Trump says Congress is ‘making progress’ on a funding bill, with shutdown deadline hours away

Hours before the midnight shutdown deadline, President Donald Trump said he had an “excellent preliminary meeting” with Democratic Sen. Chuck Schumer as Congress scrambled to reach an agreement.







The president’s comment comes after Schumer went to the White House on Friday to discuss a possible deal to avoid a government shutdown. But the Senate minority leader left without an apparent strategy to break an impasse in the chamber.

Only four people were in the meeting: Schumer, Trump, White House chief of staff John Kelly and Schumer’s chief of staff, a White House official told CNBC. Senate Majority Leader Mitch McConnell, R-Ky., and House Speaker Paul Ryan, R-Wis., did not attend.

Kelly spoke with Ryan and McConnell in separate calls after the meeting, a White House official told NBC News. The chief of staff kept both Republican leaders in the loop, the person said. A Republican aide told CNBC that the president and Ryan spoke later that afternoon.

Walking into the Oval Office on Friday afternoon, Schumer said “I hope” a deal can get reached. Schumer left the White House after 2 p.m. ET following a roughly 90-minute meeting with Trump.

“We had a long and detailed meeting,” he told reporters at the Capitol after the meeting. “We discussed all of the major outstanding issues. We made some progress, but we still have a good number of disagreements. The discussions will continue.”

In an interview with CNN, Office of Management and Budget Director Mick Mulvaney said he believes a funding deal will be reached within the next 24 hours.

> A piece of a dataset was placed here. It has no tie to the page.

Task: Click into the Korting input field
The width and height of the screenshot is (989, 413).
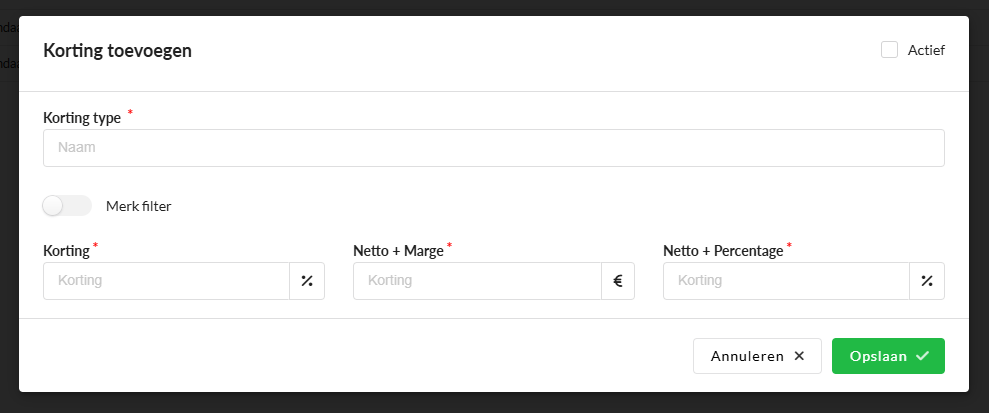Action: [x=166, y=281]
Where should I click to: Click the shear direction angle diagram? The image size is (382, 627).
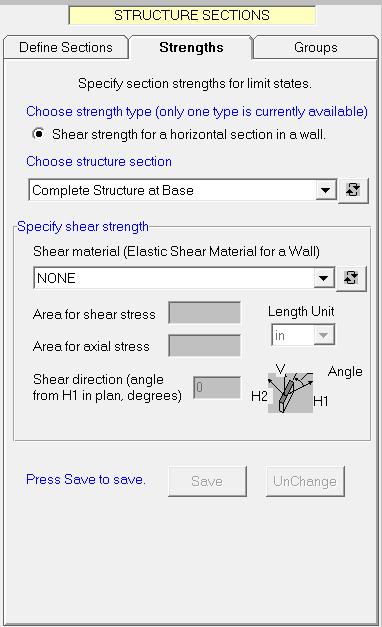pos(290,393)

Senate Minority Leader Chuck Schumer of N.Y. walks to his vehicle following his meeting with President Donald Trump at the White House in Washington, Friday, Jan. 19, 2018.

Pablo Martinez Monsivais | AP
Senate Minority Leader Chuck Schumer of N.Y. walks to his vehicle following his meeting with President Donald Trump at the White House in Washington, Friday, Jan. 19, 2018.

When Schumer returned to the Capitol, he met with House Minority Leader Nancy Pelosi, D-Calif., and Senate Minority Whip Dick Durbin, D-Ill. Leaving the meeting, Durbin told reporters it was “too early to tell” if Congress could avoid a shutdown.

On Thursday night, the House, with nearly all Republican votes, passed a measure that would fund the government through Feb. 16. It would also reauthorize the popular Children’s Health Insurance Program — an addition meant to get Democrats on board — and delay some Affordable Care Act taxes.

As it stood early Friday afternoon, that bill appeared doomed in the Senate if the chamber took it up later in the day, as expected. Senate Majority Whip John Cornyn, R-Texas, said he expects a vote to end debate on the legislation by early evening.

If lawmakers cannot pass a spending plan by the end of Friday, some government agencies will run out of money. Republicans, who hold the White House, House and Senate, have put the burden on Senate Democrats to avert a shutdown.

Some cracks began to show on Friday afternoon. Democratic Sens. Joe Donnelly of Indiana and Joe Manchin of West Virginia, both of whom face re-election this year in states Trump won in 2016, said they would vote to keep the government open.

Schumer has pushed for a shorter-term funding extension of only a few days to give lawmakers more time to strike a deal on bipartisan immigration legislation, which Democrats wanted to see passed this week. McConnell shot down the notion of approving funding for that length of time.

“These incredibly short-term extensions would not even give us enough time to actually write the legislation the Democratic leader is demanding,” McConnell said Friday. “One extremely short term CR (continuing resolution) would lead to another and another.”

Cornyn on Friday also called the idea of a dayslong resolution “absurd.”

An earlier White House briefing in which officials put pressure on Senate Democrats to back the House-passed plan was delayed when Trump, Mulvaney and White House director of legislative affairs Marc Short got on the phone with Schumer to continue negotiations, a White House official told CNBC. Trump invited Schumer during that call.

A spending bill would need 60 votes to pass the Senate, which means 10 or more Democrats would have to support it. Since at least three Republicans and many more Democrats announced they would vote against the House-passed plan, its chance of clearing the Senate looked dim entering Friday.